Re: [PATCH v3 3/3] sched/fair: Remove nohz.nr_cpus and use weight of cpumask instead
From: Shrikanth Hegde
Date: Fri Jan 09 2026 - 10:19:34 EST
Hi Valentin. Thanks for going through.
On 1/9/26 8:14 PM, Valentin Schneider wrote:
On 07/01/26 12:21, Shrikanth Hegde wrote:
nohz.nr_cpus was observed as contended cacheline when running
enterprise workload on large systems.
Fundamental scalability challenge with nohz.idle_cpus_mask
and nohz.nr_cpus is the following:
(1) nohz_balancer_kick() observes (reads) nohz.nr_cpus
(or nohz.idle_cpu_mask) and nohz.has_blocked to see whether there's
any nohz balancing work to do, in every scheduler tick.

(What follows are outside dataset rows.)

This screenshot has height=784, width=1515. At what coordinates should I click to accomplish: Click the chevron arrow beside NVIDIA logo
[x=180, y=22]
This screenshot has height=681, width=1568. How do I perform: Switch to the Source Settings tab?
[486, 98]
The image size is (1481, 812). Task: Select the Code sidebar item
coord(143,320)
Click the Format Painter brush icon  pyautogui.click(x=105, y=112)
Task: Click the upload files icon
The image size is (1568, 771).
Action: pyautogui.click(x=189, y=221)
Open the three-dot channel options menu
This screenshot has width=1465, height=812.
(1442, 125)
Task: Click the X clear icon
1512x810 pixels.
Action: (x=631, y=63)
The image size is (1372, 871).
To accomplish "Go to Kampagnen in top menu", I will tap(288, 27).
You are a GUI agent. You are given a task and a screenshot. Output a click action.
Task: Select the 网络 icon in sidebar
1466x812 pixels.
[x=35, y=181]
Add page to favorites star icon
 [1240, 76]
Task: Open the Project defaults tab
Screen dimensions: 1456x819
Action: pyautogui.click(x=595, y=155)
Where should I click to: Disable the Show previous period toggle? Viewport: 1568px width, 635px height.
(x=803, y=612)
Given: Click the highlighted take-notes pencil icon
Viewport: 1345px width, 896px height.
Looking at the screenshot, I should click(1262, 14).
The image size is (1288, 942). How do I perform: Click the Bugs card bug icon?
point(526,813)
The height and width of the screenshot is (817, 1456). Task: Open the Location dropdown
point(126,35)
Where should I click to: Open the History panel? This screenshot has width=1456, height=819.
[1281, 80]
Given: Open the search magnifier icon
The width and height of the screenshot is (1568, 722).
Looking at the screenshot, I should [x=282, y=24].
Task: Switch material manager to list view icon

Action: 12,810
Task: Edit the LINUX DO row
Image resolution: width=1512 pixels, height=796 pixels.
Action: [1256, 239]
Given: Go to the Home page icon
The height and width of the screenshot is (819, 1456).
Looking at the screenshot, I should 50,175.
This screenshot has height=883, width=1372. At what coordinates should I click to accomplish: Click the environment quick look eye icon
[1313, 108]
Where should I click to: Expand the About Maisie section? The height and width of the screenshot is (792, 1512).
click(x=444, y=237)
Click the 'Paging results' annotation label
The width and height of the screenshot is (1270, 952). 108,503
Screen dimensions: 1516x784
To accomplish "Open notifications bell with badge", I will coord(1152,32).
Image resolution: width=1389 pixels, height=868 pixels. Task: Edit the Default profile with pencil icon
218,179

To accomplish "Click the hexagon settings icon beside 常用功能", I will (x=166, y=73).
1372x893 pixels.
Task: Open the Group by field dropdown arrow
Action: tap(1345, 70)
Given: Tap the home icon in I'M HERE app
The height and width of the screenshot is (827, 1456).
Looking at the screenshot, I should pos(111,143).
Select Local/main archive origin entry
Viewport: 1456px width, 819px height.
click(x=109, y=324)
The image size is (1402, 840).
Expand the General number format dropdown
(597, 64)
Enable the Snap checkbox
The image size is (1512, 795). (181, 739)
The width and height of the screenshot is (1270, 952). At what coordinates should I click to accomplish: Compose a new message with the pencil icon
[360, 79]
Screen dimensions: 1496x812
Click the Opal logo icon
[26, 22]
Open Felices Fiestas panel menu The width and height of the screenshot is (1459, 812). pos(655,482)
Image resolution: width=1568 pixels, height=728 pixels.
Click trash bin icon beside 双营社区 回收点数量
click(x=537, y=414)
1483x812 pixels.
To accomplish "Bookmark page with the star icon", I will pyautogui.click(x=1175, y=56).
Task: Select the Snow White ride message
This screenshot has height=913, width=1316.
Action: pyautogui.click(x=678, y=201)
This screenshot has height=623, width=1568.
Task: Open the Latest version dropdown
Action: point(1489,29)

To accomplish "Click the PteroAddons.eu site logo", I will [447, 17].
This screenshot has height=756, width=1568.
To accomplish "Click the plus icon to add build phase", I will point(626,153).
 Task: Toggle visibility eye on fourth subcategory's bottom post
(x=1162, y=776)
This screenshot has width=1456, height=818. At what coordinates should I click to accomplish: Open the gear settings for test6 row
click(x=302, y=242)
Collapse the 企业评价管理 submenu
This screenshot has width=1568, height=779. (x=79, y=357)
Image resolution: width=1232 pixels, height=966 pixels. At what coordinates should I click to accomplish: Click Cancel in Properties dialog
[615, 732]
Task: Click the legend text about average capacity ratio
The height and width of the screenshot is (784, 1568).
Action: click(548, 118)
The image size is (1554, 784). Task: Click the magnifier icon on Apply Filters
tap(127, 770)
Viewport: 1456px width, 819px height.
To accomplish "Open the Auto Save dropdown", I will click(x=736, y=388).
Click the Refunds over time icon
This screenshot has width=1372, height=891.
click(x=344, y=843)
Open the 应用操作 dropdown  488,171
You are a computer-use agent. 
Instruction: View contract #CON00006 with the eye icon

(2) nohz_balance_enter_idle() and nohz_balance_exit_idle()
(through nohz_balancer_kick() via sched_tick()) modify (write)
nohz.nr_cpus (and/or nohz.idle_cpu_mask) and nohz.has_blocked.
My first reaction on reading the whole changelog was: "but .nr_cpus and
.idle_cpus_mask are in the same cacheline?!", which as Ingo pointed out
somewhere down [1] isn't true for CPUMASK_OFFSTACK, so this change
effectively gets rid of the dirtying of one extra cacheline during idle
entry/exit.
[1]: http://lore.kernel.org/r/aS3za7X9BLS5rg65@xxxxxxxxx
I'd suggest adding something like so in this part of the changelog:
"""
Note that nohz.idle_cpus_mask and nohz.nr_cpus reside in the same
cacheline, however under CONFIG_CPUMASK_OFFSTACK the backing storage for
nohz.idle_cpus_mask will be elsewhere. This implies two separate cachelines
being dirtied upon idle entry / exit.
"""
ok. Will do that. Thanks.
Even for CONFIG_CPUMASK_OFFSTACK=n, usual configuration is like 512/1024/
2048 or higher.
For 64 byte cacheline, 1 cacheline can hold 512 CPUs.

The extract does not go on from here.